Task objective ->
Return the entries below precisely, omitting nothing.
┌─ Supplied material
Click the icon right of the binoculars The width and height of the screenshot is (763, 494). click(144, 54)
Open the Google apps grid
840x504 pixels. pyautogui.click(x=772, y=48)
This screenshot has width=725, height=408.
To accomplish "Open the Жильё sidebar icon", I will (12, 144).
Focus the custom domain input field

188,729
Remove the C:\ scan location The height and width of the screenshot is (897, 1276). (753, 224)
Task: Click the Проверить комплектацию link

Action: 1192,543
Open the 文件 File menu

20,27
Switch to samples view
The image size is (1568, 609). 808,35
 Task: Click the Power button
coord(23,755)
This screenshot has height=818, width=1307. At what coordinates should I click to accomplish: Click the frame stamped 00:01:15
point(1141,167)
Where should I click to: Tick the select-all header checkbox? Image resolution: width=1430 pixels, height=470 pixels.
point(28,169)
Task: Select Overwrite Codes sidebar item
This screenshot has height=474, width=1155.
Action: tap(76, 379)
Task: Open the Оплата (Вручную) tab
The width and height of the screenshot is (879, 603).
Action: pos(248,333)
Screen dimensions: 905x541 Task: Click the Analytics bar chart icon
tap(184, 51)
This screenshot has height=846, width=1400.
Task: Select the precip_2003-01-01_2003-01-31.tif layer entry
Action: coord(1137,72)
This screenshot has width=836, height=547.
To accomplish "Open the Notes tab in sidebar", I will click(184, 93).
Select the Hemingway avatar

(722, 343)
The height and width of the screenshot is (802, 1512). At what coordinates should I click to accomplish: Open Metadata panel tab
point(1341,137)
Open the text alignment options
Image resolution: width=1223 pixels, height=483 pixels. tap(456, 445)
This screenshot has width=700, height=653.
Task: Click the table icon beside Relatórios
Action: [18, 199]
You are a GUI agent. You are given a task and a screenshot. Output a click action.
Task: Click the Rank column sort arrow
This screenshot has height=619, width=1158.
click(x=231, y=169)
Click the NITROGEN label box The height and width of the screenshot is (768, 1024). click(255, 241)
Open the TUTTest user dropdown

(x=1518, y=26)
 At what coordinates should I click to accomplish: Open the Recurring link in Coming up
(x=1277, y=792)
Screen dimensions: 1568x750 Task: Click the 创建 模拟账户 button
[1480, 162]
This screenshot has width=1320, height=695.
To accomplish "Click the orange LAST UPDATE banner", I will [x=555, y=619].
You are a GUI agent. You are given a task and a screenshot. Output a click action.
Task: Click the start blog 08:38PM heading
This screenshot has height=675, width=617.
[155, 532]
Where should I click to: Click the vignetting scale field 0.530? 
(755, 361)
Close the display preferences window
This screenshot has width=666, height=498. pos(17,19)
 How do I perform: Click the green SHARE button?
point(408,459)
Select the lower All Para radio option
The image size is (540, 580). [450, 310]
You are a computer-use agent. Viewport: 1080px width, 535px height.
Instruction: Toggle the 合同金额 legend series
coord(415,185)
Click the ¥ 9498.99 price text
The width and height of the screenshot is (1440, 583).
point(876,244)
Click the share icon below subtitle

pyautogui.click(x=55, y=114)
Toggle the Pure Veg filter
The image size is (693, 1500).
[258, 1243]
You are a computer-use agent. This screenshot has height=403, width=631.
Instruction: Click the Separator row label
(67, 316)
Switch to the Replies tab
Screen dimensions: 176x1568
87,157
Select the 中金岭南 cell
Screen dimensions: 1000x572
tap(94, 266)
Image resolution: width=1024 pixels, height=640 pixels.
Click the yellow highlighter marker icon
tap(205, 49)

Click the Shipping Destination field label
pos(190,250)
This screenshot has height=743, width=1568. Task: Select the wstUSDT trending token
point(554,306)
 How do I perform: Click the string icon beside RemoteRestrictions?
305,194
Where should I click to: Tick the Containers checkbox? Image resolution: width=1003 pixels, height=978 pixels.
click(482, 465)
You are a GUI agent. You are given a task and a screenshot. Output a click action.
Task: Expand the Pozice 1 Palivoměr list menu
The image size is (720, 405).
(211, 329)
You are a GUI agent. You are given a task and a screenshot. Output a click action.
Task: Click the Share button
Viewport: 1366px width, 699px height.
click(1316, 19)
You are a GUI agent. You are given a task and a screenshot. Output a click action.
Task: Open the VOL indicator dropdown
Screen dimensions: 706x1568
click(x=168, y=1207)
└─
Answer box ->
Click the icon right of the binoculars The width and height of the screenshot is (763, 494). click(144, 54)
Open the Google apps grid
840x504 pixels. pyautogui.click(x=772, y=48)
This screenshot has width=725, height=408.
To accomplish "Open the Жильё sidebar icon", I will (12, 144).
Focus the custom domain input field

188,729
Remove the C:\ scan location The height and width of the screenshot is (897, 1276). (753, 224)
Task: Click the Проверить комплектацию link

Action: 1192,543
Open the 文件 File menu

20,27
Switch to samples view
The image size is (1568, 609). 808,35
 Task: Click the Power button
coord(23,755)
This screenshot has height=818, width=1307. At what coordinates should I click to accomplish: Click the frame stamped 00:01:15
point(1141,167)
Where should I click to: Tick the select-all header checkbox? Image resolution: width=1430 pixels, height=470 pixels.
point(28,169)
Task: Select Overwrite Codes sidebar item
This screenshot has height=474, width=1155.
Action: tap(76, 379)
Task: Open the Оплата (Вручную) tab
The width and height of the screenshot is (879, 603).
Action: pos(248,333)
Screen dimensions: 905x541 Task: Click the Analytics bar chart icon
tap(184, 51)
This screenshot has height=846, width=1400.
Task: Select the precip_2003-01-01_2003-01-31.tif layer entry
Action: coord(1137,72)
This screenshot has width=836, height=547.
To accomplish "Open the Notes tab in sidebar", I will click(184, 93).
Select the Hemingway avatar

(722, 343)
The height and width of the screenshot is (802, 1512). At what coordinates should I click to accomplish: Open Metadata panel tab
point(1341,137)
Open the text alignment options
Image resolution: width=1223 pixels, height=483 pixels. tap(456, 445)
This screenshot has width=700, height=653.
Task: Click the table icon beside Relatórios
Action: [18, 199]
You are a GUI agent. You are given a task and a screenshot. Output a click action.
Task: Click the Rank column sort arrow
This screenshot has height=619, width=1158.
click(x=231, y=169)
Click the NITROGEN label box The height and width of the screenshot is (768, 1024). click(255, 241)
Open the TUTTest user dropdown

(x=1518, y=26)
 At what coordinates should I click to accomplish: Open the Recurring link in Coming up
(x=1277, y=792)
Screen dimensions: 1568x750 Task: Click the 创建 模拟账户 button
[1480, 162]
This screenshot has width=1320, height=695.
To accomplish "Click the orange LAST UPDATE banner", I will [x=555, y=619].
You are a GUI agent. You are given a task and a screenshot. Output a click action.
Task: Click the start blog 08:38PM heading
This screenshot has height=675, width=617.
[155, 532]
Where should I click to: Click the vignetting scale field 0.530? 
(755, 361)
Close the display preferences window
This screenshot has width=666, height=498. pos(17,19)
 How do I perform: Click the green SHARE button?
point(408,459)
Select the lower All Para radio option
The image size is (540, 580). [450, 310]
You are a computer-use agent. Viewport: 1080px width, 535px height.
Instruction: Toggle the 合同金额 legend series
coord(415,185)
Click the ¥ 9498.99 price text
The width and height of the screenshot is (1440, 583).
point(876,244)
Click the share icon below subtitle

pyautogui.click(x=55, y=114)
Toggle the Pure Veg filter
The image size is (693, 1500).
[258, 1243]
You are a computer-use agent. This screenshot has height=403, width=631.
Instruction: Click the Separator row label
(67, 316)
Switch to the Replies tab
Screen dimensions: 176x1568
87,157
Select the 中金岭南 cell
Screen dimensions: 1000x572
tap(94, 266)
Image resolution: width=1024 pixels, height=640 pixels.
Click the yellow highlighter marker icon
tap(205, 49)

Click the Shipping Destination field label
pos(190,250)
This screenshot has height=743, width=1568. Task: Select the wstUSDT trending token
point(554,306)
 How do I perform: Click the string icon beside RemoteRestrictions?
305,194
Where should I click to: Tick the Containers checkbox? Image resolution: width=1003 pixels, height=978 pixels.
click(482, 465)
You are a GUI agent. You are given a task and a screenshot. Output a click action.
Task: Expand the Pozice 1 Palivoměr list menu
The image size is (720, 405).
(211, 329)
You are a GUI agent. You are given a task and a screenshot. Output a click action.
Task: Click the Share button
Viewport: 1366px width, 699px height.
click(1316, 19)
You are a GUI agent. You are given a task and a screenshot. Output a click action.
Task: Open the VOL indicator dropdown
Screen dimensions: 706x1568
click(x=168, y=1207)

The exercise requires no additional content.